Un conflicto sin base lógica
La posición del Gobierno español es clara: la acción militar impulsada por Estados Unidos e Israel no tiene fundamento en el derecho internacional ni se ajusta a los principios de la Carta de las Naciones Unidas. Fuentes oficiales afirman que esta contienda carece de justificación y no responde al objetivo de instaurar democracia en Irán, además de señalar que la iniciativa unilateral de la Administración Trump contradice los acuerdos bilaterales de defensa establecidos entre ambos países.
Desde el Ejecutivo se recalca que España no participará en un conflicto que consideran un evidente error con potencial para provocar una inestabilidad prolongada en la región, lo que podría impactar directamente los intereses europeos a través del aumento de la inflación y problemas energéticos.
Efectos inmediatos y opiniones
La medida ya ha producido cambios logísticos: Estados Unidos ha comenzado a reubicar aviones cisterna y otros recursos desde territorio español hacia bases en Alemania, en busca de nuevas alternativas para el suministro de combustible a sus cazas y bombarderos.
Al mismo tiempo, la postura española ha provocado un debate intenso:
- Apoyo de Irán: Teherán ha expresado su agradecimiento público a Sánchez, calificando la decisión como valiente y ajustada al derecho internacional.
- Reproches de Israel: El Ejecutivo de Benjamín Netanyahu ha criticado con firmeza a España, cuestionando si el país se sitúa en el lado correcto de la historia al ser reconocido por Irán.
- Críticas internas: El Partido Popular ha calificado esta situación de lamentable, acusando a Sánchez de aislar a España de sus principales aliados estratégicos y europeos (Francia, Alemania y Reino Unido), quienes mantienen abierta la posibilidad de emprender “acciones ofensivas proporcionadas”.
Confianza en que el tiempo confirmará su posición
A pesar de la presión externa, el Gobierno se mantiene firme en su línea.

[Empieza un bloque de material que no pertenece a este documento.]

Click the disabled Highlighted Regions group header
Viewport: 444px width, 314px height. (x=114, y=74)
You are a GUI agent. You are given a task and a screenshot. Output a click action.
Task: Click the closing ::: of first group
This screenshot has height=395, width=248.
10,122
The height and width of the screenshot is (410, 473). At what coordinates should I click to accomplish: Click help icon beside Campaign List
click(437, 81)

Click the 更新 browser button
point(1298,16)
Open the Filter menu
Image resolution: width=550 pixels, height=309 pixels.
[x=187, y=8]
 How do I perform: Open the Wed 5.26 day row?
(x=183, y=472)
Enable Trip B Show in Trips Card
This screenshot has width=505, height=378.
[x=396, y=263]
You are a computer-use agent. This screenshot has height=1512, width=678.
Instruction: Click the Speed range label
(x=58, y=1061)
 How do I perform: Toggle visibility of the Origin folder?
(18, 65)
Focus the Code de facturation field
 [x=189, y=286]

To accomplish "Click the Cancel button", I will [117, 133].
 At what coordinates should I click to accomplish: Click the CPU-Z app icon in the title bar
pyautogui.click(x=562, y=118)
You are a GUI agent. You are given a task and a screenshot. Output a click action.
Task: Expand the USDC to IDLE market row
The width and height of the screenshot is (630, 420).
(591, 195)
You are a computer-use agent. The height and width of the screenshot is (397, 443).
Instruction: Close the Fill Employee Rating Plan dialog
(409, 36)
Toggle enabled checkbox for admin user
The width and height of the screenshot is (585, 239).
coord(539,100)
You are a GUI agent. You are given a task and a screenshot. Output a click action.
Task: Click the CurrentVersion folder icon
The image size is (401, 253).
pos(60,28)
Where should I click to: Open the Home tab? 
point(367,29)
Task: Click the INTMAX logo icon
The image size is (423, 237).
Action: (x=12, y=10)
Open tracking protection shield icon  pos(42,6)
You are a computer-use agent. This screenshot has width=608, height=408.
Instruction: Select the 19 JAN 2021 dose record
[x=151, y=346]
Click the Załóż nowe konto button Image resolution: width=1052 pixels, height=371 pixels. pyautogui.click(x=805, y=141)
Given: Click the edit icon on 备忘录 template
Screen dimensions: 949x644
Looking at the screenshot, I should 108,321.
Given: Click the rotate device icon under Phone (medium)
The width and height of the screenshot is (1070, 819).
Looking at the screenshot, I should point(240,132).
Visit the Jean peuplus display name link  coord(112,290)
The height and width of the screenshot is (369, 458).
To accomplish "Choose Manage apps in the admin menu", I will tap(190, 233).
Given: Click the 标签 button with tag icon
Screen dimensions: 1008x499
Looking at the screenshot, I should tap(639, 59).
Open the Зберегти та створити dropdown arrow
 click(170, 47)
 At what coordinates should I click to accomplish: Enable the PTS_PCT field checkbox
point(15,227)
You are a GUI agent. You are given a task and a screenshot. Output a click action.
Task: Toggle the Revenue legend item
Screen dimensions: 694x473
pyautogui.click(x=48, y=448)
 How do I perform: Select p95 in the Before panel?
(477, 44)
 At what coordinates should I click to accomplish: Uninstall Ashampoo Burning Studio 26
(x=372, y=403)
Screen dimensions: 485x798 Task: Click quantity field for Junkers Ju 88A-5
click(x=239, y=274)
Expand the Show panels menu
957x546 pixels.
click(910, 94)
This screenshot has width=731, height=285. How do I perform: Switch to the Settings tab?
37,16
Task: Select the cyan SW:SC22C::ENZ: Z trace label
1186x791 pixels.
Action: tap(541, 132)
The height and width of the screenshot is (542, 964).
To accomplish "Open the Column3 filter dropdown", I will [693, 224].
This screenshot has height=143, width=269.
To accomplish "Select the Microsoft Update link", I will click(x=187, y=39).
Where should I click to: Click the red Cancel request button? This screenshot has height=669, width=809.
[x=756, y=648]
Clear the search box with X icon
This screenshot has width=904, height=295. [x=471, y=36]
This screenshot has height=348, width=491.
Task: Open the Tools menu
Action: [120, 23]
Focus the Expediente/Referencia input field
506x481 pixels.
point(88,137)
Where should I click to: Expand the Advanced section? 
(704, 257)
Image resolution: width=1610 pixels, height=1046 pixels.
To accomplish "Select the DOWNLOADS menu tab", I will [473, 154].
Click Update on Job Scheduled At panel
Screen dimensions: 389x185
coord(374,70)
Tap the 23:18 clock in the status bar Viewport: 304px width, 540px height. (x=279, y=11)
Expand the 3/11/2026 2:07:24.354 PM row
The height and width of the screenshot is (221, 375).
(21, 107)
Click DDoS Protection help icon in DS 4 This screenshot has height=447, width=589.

Comparan la coyuntura actual con lo ocurrido en Gaza y sostienen que España debe defender la reducción de tensiones y la búsqueda de acuerdos negociados. Desde Moncloa señalan que numerosos sectores en Europa y también en Estados Unidos comparten esta perspectiva, confiando en que el tiempo demostrará que recurrir a la vía militar resulta perjudicial para la estabilidad global.